Copy each line below that has "will".
++++++++
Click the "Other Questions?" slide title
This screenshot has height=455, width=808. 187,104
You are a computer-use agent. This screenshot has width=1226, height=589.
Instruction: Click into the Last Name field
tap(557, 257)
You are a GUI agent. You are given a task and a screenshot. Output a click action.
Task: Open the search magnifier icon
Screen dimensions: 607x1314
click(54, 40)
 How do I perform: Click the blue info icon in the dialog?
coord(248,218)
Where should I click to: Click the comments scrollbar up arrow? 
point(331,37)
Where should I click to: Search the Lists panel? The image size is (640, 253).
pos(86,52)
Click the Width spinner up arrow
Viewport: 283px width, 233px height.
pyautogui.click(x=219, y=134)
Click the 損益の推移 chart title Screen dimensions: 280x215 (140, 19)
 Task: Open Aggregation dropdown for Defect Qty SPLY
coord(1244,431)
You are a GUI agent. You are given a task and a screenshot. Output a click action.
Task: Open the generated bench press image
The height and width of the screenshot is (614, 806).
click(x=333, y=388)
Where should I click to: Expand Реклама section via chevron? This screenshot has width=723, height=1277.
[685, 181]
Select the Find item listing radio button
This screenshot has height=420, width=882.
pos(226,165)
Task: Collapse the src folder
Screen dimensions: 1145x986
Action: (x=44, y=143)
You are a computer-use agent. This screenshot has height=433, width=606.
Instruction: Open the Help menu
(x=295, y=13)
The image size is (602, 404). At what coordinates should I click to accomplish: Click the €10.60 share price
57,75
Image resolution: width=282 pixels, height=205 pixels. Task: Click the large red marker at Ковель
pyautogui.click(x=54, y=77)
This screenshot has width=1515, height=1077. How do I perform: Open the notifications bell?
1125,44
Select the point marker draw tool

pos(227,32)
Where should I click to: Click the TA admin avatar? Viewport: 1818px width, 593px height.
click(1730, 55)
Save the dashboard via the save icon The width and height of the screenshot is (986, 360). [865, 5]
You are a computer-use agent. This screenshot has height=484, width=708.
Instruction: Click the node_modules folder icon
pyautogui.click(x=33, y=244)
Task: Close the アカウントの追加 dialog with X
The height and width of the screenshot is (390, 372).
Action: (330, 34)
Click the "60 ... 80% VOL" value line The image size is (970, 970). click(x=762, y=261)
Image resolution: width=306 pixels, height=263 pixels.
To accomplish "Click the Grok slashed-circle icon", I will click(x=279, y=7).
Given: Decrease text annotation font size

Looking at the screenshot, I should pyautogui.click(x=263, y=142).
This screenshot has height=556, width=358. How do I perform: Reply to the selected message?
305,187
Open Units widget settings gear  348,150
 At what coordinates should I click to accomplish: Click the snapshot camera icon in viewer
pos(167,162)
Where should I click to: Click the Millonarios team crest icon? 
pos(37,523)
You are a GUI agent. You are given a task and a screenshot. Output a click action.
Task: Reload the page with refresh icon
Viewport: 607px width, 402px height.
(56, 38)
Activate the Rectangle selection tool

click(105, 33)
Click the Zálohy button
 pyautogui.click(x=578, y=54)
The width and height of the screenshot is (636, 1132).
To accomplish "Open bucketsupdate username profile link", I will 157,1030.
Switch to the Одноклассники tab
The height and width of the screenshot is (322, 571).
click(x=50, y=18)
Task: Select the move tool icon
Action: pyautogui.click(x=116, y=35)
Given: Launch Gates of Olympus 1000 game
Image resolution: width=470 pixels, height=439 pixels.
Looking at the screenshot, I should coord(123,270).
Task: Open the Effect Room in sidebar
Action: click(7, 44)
++++++++
- [THE ANSWER]
To accomplish "Click the Grok slashed-circle icon", I will click(x=279, y=7).
To accomplish "Open bucketsupdate username profile link", I will 157,1030.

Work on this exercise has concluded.